ИСХОДНЫЙ ТЕКСТ –

Физиков одиннадцать.

— Ну и как же вы надумали участвовать в КВН? — спрашивает главный редактор, дождавшись, пока все рассядутся по местам.

— Да очень просто! — не спеша «уточняет» черноволосый любезный молодой человек. — Сидим мы как-то раз перед телевизором — я и мой младший брат. Передавали КВН. «Саша, — спрашивает меня брат, — а почему ваши ребята не играют в КВН? Сыграли бы хоть разочек!» — «Что ж, — говорю, — сыграть можно»… Ну… и вот мы здесь!

— Учтите, противник у вас не слабый… Химики — народ интересный, своеобразный… — предупреждает редактор.

— Каждый человек, — перебивает его еще один физик, коренастый и круглоголовый, — оригинален хотя бы в одном, в чихании.

— Кто это сказал? — впивается в него взглядом главный редактор.

— Жан Поль Рихтер, немецкий философ, — не отводя взгляда, произносит круглоголовый.

— А как химики переделывали планету? — не унимается редактор.

— Мы бы тоже переделали не хуже! И Сочи в каждом уголке Земли сделали!

— И из подберезовиков вывели бы надберезовики!

— И вообще у нас есть целая поэма…

Автор с портфелем отрывается от блокнота.

— Польские ученые нашли способ извлекать солнечную энергию из огурцов. Вы физики. Придумайте свой способ…

Молчание длится недолго. В разговор вступает высокий юноша с длинными и прямыми, как у Олега Попова, соломенными волосами.

— Допустим, у нас есть ветряная мельница. Я беру огурец и швыряю его в крыло мельницы. Потом второй — бац! Мельница уже завертелась. Я еще — бац!

— Замри! — говорит кто-то в другом углу, и над головами взметается мгновенно сделанный одним из претендентов шарж на изобретателя.

— Может, не научно? — спрашивает смущенно юноша.

— Старик! — говорит автор с портфелем. — Это же интереснее науки. Это уже КВН!

ЗАДАНИЕ –
Перескажите отрывок о физиках, собравшихся играть в КВН, в двух предложениях.

СТРОКИ ДАННЫХ –
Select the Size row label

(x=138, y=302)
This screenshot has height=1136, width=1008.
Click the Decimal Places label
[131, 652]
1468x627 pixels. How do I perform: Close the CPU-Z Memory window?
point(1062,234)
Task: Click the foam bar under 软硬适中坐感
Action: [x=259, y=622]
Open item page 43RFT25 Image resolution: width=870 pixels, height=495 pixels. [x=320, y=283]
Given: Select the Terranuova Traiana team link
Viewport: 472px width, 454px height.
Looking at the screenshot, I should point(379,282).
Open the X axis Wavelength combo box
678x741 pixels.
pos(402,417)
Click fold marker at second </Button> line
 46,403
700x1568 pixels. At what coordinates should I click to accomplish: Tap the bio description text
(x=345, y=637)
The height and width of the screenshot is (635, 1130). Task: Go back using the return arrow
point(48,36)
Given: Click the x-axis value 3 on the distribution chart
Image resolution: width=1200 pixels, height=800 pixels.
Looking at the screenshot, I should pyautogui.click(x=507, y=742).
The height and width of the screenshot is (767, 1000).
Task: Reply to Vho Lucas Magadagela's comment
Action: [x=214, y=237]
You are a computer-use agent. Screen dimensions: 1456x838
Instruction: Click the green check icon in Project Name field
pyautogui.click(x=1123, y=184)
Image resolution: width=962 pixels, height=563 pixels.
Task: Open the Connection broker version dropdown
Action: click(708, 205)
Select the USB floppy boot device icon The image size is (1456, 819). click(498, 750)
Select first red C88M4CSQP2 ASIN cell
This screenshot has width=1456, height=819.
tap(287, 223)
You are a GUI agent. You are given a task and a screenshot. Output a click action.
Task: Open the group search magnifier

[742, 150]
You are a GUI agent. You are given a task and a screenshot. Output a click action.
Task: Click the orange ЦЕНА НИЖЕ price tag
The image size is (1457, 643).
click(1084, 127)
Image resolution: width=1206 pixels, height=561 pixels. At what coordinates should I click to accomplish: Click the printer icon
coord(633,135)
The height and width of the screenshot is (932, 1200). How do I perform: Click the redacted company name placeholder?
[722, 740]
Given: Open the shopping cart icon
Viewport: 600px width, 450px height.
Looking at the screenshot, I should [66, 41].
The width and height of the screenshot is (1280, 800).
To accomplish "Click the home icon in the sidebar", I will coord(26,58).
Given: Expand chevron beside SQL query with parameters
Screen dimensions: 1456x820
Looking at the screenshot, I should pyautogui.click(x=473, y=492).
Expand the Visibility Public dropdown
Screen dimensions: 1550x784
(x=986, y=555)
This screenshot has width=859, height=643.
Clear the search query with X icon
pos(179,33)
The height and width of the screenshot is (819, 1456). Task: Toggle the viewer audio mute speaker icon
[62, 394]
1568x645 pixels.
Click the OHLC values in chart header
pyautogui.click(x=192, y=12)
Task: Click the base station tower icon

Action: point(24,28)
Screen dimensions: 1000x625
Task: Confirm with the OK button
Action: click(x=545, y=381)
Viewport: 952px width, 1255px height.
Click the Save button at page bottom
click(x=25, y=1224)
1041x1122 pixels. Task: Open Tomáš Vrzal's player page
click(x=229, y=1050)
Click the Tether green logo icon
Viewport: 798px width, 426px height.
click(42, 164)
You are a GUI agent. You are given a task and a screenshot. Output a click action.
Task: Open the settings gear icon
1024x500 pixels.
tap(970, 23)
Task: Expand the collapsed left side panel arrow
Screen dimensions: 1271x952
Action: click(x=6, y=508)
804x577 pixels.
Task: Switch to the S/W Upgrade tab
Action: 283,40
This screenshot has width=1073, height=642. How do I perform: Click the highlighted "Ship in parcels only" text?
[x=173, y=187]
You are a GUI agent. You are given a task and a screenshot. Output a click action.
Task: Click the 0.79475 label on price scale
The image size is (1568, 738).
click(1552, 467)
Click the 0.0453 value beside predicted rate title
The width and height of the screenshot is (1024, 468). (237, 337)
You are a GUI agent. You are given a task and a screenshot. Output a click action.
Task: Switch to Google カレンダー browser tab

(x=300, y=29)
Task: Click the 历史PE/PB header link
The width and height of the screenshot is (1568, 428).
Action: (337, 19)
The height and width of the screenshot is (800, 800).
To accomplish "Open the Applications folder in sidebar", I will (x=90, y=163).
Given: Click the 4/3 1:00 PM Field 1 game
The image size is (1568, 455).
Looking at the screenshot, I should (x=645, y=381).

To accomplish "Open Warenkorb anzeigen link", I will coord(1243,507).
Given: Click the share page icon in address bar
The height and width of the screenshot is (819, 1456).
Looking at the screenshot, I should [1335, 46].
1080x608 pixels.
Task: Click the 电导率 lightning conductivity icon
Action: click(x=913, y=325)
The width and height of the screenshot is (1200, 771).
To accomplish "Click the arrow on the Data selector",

ОТВЕТ –
Главный редактор спрашивает одиннадцать физиков, как они надумали участвовать в КВН, и предупреждает, что их противники-химики не слабые, а физики в ответ уверяют, что тоже переделали бы планету не хуже. Когда автор с портфелем просит придумать способ извлекать солнечную энергию из огурцов, высокий юноша предлагает швырять огурцы в крыло ветряной мельницы, и автор говорит, что это интереснее науки и это уже КВН.